Хомячков от неожиданности вскрикнул, опустил поручни и открыл глаза.

– Ну как, интересно? – поинтересовалась спутница.

– Безумно, – солгал Хома. – А теперь, что ты мне предложишь?

– Ничего, – вздохнула девочка. – Мне пора домой.

– А где ты живешь? – учтиво спросил Хомячков.

– Мой дом рядом с парком, поэтому я и гуляю одна.

– Тогда я тебя провожу.

Когда Хома возвращался домой, уже начинало темнеть. В полисаднике по прежнему сидели охотники за козлами и усердно стучали руками по столу.

– Ну как, убили хоть одного? – поинтересовался Хомячков.

Один из мужиков внимательно поглядел на него и зловеще произнес:

– Пока нет, но кажется, что одного я сейчас точно прибью.

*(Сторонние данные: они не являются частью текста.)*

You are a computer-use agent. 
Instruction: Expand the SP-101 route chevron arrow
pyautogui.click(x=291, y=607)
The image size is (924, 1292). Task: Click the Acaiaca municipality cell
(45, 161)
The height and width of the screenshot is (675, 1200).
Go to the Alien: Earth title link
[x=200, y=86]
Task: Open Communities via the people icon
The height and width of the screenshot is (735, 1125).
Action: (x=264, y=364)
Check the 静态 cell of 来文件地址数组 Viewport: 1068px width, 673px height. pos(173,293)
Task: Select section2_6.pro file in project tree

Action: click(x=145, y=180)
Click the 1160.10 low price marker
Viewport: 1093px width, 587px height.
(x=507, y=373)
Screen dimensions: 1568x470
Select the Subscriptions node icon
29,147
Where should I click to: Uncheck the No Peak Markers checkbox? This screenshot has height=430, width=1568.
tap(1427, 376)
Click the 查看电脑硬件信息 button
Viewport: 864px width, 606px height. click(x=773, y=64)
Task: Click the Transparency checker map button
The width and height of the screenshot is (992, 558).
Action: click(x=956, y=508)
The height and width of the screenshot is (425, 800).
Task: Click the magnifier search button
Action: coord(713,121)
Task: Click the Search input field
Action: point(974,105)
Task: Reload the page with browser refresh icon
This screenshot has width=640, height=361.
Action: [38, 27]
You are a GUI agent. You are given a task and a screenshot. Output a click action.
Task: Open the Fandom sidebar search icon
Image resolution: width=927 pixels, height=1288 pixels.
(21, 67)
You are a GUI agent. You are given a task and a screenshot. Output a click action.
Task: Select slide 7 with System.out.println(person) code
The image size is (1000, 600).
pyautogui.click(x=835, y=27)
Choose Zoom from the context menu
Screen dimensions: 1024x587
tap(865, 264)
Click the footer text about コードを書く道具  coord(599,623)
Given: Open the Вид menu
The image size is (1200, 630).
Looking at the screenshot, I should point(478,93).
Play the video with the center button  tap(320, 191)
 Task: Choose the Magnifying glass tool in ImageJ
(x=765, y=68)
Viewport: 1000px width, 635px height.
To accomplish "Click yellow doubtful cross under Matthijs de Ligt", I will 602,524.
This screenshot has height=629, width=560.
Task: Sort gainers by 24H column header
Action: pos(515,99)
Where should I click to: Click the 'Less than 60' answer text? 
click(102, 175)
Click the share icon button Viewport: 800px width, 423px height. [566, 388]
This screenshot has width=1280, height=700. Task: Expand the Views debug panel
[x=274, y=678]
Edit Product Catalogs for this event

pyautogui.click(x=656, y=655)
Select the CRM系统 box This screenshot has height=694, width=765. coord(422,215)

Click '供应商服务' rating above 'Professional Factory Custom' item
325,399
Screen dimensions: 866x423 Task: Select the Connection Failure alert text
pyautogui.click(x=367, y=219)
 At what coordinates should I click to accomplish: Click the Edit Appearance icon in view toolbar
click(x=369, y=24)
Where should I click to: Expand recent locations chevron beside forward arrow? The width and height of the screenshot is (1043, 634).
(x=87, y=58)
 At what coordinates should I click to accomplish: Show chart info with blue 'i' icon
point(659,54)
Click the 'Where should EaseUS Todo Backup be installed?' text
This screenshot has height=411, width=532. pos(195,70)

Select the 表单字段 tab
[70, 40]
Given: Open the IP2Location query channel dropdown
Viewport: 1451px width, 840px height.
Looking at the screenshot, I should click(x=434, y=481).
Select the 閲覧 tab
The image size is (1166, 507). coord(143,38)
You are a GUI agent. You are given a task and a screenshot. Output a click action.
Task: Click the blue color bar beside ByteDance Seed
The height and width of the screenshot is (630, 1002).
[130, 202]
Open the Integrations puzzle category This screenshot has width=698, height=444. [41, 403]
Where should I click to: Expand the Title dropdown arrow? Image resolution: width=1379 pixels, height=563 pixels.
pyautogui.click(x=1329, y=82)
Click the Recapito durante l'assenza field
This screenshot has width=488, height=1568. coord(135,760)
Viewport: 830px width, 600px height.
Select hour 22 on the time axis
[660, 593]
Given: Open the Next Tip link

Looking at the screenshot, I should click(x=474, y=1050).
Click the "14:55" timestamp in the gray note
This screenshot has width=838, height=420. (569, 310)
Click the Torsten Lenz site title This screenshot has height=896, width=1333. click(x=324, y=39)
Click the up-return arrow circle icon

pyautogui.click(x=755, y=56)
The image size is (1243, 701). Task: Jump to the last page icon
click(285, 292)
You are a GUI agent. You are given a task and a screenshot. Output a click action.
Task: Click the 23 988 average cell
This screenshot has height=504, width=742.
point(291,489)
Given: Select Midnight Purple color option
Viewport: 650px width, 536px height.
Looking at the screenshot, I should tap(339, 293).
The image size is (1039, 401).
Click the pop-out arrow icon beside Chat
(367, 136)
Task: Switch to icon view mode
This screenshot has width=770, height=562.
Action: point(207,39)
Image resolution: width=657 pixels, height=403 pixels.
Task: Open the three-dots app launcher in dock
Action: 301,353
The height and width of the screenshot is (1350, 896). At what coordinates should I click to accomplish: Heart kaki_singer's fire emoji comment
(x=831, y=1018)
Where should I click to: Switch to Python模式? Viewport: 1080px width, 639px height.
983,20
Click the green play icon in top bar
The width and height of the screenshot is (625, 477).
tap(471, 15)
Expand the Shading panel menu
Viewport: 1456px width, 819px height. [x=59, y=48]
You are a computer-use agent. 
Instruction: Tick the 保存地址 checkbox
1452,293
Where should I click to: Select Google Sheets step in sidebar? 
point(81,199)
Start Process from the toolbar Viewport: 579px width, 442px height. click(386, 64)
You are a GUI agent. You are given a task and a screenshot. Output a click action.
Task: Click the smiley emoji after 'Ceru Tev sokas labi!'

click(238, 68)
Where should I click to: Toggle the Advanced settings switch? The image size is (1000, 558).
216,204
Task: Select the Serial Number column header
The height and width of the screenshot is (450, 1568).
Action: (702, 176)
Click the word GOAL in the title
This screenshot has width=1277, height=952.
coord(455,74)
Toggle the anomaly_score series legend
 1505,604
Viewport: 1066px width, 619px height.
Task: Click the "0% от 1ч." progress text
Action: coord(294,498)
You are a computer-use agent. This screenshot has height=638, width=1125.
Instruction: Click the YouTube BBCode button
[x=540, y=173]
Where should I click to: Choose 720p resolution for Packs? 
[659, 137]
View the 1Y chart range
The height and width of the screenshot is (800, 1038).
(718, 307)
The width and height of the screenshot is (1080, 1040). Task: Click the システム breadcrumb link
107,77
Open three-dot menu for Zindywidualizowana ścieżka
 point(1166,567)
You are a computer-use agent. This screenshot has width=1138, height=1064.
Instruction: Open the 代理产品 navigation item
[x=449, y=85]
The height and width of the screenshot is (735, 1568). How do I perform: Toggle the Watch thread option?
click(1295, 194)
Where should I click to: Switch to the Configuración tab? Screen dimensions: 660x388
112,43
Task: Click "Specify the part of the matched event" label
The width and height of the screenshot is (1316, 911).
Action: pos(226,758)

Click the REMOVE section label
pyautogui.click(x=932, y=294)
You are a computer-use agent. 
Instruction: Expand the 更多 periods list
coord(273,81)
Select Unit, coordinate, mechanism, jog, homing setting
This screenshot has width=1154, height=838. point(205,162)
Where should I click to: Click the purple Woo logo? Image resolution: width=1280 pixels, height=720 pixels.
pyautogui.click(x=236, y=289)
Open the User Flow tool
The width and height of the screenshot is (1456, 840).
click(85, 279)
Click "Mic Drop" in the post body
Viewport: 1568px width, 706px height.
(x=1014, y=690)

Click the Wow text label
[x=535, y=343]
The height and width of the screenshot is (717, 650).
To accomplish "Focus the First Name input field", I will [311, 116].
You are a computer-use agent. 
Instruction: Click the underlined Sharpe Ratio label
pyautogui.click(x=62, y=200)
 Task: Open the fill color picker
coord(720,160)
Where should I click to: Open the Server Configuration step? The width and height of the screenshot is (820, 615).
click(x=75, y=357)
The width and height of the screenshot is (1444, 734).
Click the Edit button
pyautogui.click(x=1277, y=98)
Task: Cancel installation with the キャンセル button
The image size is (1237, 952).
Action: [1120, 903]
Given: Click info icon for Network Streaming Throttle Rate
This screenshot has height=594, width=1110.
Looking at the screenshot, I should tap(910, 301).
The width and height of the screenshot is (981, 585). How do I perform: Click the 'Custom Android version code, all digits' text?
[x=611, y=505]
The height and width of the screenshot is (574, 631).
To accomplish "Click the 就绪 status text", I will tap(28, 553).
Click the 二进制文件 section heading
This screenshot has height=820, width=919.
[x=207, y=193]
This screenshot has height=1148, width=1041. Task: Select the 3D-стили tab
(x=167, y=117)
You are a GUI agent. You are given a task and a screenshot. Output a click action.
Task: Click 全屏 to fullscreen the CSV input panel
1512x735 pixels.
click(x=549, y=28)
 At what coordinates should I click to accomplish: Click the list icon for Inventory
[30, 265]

Хома не стал уточнять кого именно, а быстро пошел к подъезду.

Теща в гостях у Хомячкова

– Здравствуйте, мои дорогие! – раздался до боли знакомый голос с порога. – Небось, не ждали, дорогого гостя?

«Хуже нежданной тещи, может быть только понос в общественном транспорте» – подумал Хомячков, вставая с дивана и натягивая на лицо радостную улыбку. Радостную он подобрать не успел, поэтому натянул первую попавшуюся.

– Что это тебя так перекосило, зятек? – спросила мама, вплывая в комнату. – Не уж то лимон целиком сжевал?

– Ну, что Вы, Глафира Поликарповна, это у меня от радости.

– Смотри, не обмочись от избытка чувств, – предупредила его теща и повернулась все корпусом к Фане.

– Вот, доченька, решила я к вам на денек выбраться. Соскучилась по тебе и твоему… придатку. Как поживаете?

– Спасибо, мамочка, хорошо. Мы тоже по тебе скучали. Вот не далее как вчера вспоминали тебя.

– То–то мне целый день икалось, – вспомнила Поликарповна.

– Может с дороги джакузи примете? – спросил Хомячков, желая угодить «дорогой мамочке».

– Нет уж, дайка ты мне лучше чаю. А то от ваших заморских напитков живот пучит. Ты, что же это, чаю теще жалеешь? – спросила Глафира Поликарповна, наблюдая, как Хома наливает кипяток в маленькую чашечку. – Ты мне в кружку налей, да побольше.

– А может прямо в чайнике заварить? – поинтересовался Хома.

– Ишь ты, шутник доморощенный! – воскликнула теща. – Ты случайно юморески не пишешь. А ну марш в комнату, мы тут с доченькой сами управимся.

Выходя из кухни, Хомячков от всей души желал ей крепкого здоровья и долгих лет жизни.

Через час в комнату вошла теща в сопровождении Фани.

– Дорогой, у нас хорошие новости, – сказала жена, улыбаясь, как кот нагадивший в тапочки хозяину. – Мама купила домик в деревне, и теперь хочет разводить там хрюшек. Правда, здорово?

– Она, что собирается стать наперсточницей? – удивился Хомячков.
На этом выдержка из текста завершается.